- Opening Delimiter -

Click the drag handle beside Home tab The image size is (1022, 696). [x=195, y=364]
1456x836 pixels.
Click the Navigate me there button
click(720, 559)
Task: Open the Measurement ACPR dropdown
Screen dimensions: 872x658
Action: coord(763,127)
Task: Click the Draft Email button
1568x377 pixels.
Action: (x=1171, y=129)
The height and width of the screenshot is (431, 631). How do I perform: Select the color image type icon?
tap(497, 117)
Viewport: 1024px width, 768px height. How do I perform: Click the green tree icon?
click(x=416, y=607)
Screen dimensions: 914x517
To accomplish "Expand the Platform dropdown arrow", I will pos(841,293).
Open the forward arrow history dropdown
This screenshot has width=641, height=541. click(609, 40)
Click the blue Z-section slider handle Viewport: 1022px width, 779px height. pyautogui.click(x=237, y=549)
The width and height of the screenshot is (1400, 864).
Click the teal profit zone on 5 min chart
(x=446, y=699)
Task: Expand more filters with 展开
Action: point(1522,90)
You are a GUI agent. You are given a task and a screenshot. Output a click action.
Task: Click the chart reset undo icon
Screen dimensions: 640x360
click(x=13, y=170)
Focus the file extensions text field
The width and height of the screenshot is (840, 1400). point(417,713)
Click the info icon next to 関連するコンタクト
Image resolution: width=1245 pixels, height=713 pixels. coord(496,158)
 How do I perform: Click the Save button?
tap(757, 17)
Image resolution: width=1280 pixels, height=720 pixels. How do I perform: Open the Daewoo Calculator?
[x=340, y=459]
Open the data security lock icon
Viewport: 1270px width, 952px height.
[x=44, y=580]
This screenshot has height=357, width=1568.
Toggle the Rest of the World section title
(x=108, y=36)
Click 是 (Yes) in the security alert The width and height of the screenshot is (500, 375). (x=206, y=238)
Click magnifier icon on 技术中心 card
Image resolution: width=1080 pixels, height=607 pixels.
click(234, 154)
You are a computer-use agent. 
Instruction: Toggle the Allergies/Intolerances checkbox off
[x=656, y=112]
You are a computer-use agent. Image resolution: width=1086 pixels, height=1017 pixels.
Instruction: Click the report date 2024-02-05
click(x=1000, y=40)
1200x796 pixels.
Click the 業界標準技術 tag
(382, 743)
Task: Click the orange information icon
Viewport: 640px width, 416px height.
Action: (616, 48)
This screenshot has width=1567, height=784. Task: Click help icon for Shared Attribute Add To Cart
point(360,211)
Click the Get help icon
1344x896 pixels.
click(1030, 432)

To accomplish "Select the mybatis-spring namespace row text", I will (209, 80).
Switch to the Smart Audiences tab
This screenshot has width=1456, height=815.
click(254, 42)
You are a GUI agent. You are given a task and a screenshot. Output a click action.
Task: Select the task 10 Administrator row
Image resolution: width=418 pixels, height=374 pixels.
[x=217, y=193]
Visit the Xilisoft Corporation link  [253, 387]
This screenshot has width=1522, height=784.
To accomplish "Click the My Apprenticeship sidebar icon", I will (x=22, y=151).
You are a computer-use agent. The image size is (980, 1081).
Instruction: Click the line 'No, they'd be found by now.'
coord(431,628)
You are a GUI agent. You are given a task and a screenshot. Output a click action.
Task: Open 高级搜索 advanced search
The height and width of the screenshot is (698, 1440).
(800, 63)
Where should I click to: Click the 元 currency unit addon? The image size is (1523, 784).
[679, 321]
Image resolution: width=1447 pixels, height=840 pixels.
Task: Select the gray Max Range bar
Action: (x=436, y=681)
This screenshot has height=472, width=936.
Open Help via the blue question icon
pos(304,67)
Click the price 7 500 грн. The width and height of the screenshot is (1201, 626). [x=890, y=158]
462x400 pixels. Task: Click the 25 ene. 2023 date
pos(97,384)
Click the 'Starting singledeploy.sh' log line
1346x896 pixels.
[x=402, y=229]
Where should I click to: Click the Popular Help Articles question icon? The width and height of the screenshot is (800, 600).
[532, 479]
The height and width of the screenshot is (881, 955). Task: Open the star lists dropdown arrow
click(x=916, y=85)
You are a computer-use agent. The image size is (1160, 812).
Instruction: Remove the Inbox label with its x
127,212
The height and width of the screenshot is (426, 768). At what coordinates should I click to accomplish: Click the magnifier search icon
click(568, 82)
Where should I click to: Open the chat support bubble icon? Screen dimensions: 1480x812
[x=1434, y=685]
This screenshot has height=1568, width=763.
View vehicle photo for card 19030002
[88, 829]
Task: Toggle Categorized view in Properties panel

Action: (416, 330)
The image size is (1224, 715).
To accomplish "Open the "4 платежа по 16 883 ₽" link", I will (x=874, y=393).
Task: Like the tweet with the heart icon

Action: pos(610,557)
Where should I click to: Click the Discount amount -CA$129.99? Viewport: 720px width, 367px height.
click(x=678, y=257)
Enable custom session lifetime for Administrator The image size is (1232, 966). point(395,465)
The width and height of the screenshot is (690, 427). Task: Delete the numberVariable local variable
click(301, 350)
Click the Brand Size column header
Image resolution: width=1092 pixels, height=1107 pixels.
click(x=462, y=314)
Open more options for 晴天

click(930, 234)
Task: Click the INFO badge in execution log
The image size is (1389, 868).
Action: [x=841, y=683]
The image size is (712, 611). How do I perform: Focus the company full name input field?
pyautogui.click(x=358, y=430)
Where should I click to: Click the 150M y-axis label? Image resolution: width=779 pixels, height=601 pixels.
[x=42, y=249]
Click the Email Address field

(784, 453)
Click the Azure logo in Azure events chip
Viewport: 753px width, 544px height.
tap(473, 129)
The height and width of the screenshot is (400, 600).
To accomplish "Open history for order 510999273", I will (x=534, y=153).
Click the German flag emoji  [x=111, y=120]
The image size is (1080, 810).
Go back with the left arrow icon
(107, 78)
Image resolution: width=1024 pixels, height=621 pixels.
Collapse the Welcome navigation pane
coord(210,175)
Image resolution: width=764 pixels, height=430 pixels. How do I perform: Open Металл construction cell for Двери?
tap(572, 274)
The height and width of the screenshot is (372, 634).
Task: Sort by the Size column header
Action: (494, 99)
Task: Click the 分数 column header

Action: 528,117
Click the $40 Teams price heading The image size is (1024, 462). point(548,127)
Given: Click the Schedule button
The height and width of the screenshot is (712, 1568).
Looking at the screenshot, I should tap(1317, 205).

- Closing Delimiter -

Lines containing the string "handle" are the ones to copy from the entries above.

Click the drag handle beside Home tab The image size is (1022, 696). [x=195, y=364]
Click the blue Z-section slider handle Viewport: 1022px width, 779px height. pyautogui.click(x=237, y=549)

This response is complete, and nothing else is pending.